## Text
• • • •

All transgene constructs contained murine sequences of the genes of interest, a promotor cassette for Elongation Factor 1-Alpha (EF1-α) to allow a constitutive, high protein expression, and the Kozak consensus sequence (GCC GCC ACC) (23). The constructs used in the present study were designed with Vector Builder software (Cyagen Biosciences, Inc.). The design of the sTRAIL transgene is presented in Fig. 2A. This design contained the sTRAIL nucleotide sequence codifying the amino acid fragment 118 to 291; an isoleucine zipper sequence to facilitate in situ TRAIL's trimerization (24,25), a furin specific cleavage site (CGCACCAAACGC), a signal sequence (SS) derived from Gaussia sp. (a copepod) luciferase (TGG GAG TCAAAGTTCTGTTTGCCCTGATCTGCATCGCTG-TGGCCGAGGCC) to conduct protein secretion (26) and Kozak's sequence. As revealed in Fig. 2B, besides EF1-α and Kozak's sequence, the construct used to perform the transduction of BM-MSCs with the flTRAIL transgene contained a nucleotide sequence coding its 1–291 amino acids. The entire flTRAIL was retracted from GeneBank (accession number U37522, URL: http://www.ncbi.nlm.nih.gov/nuccore/U37522). Regarding IFNβ, the murine IFNβ gene sequence was retracted from GeneBank (accession number NM_010510, URL: http://www.ncbi.nlm.nih.gov/nuccore/NM_010510). As demonstrated in Fig. 2C, the scheme of the IFNβ transgene design was as follows: The complete IFNβ nucleotide sequence was included and added with Kozak's sequence.

• • • •

## What you are asked to do
Write the next few sentences of the text on transgene constructs, picking up after its last sentence. The lines have nothing to do with the text on transgene constructs.

## Recorded information
• • • •

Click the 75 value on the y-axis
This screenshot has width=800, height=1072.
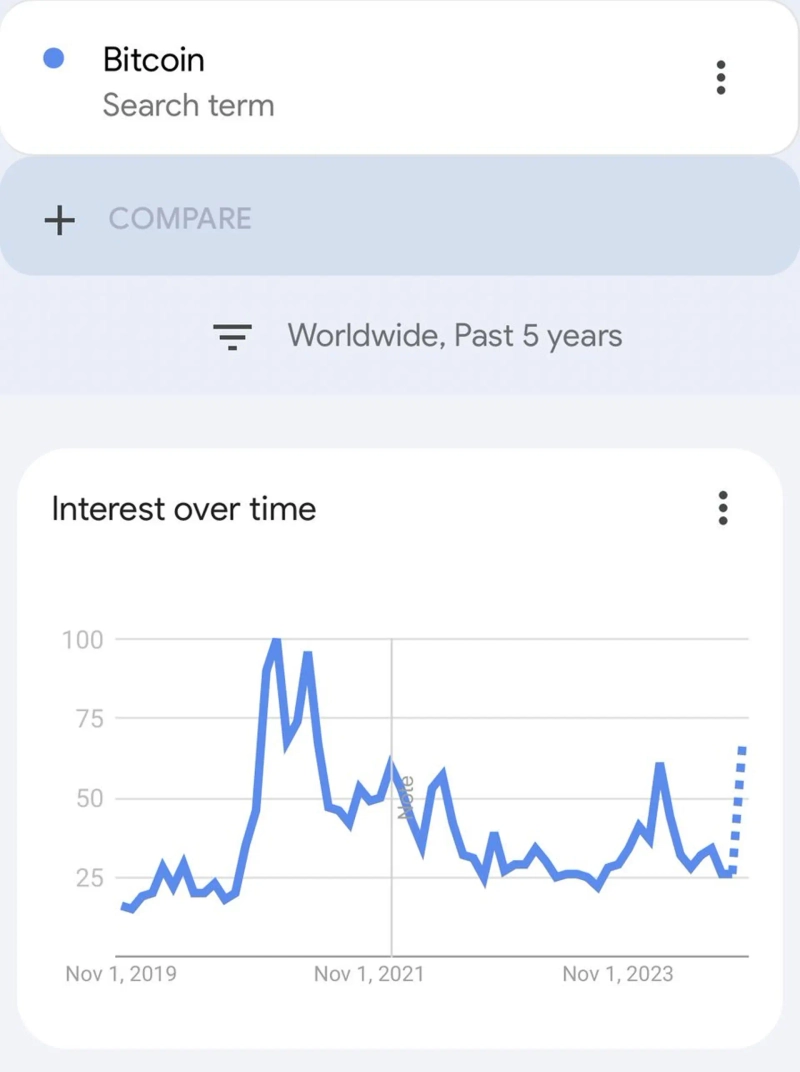[89, 719]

• • • •

## Answer to the problem
Figure 2.

Lentiviral transduction of BM-MSC. (A-C) Lentiviral vectors were designed to contain (A) sTRAIL, (B) flTRAIL and (C) IFNβ. (D) Representative fluorescent images of BM-MSCs transduced with lentiviral vectors; nucleus stained with DAPI (blue) and transduced BM-MSCs expressing GFP protein (green signal). (E and F) Western blot analysis confirming protein expression of (E) flTRAIL and sTRAIL (F) and IFNβ in untransfected MSCs and MSCs transduced with a lentivirus that does not contain any of the genes of interest (empty lentiviral vector pLV[Exp]-EGFP:T2A:Puro-EF1A&gt; mCherry, Vector Builder). MSCs express each of the genes flTRAIL, sTRAIL and IFN and as positive control the recombinant protein. Actin was used as a loading control. BM-MSCs, bone marrow mesenchymal stem cells; sTRAIL, TRAIL soluble; flTRAIL, TRAIL full length; IFNβ, interferon β.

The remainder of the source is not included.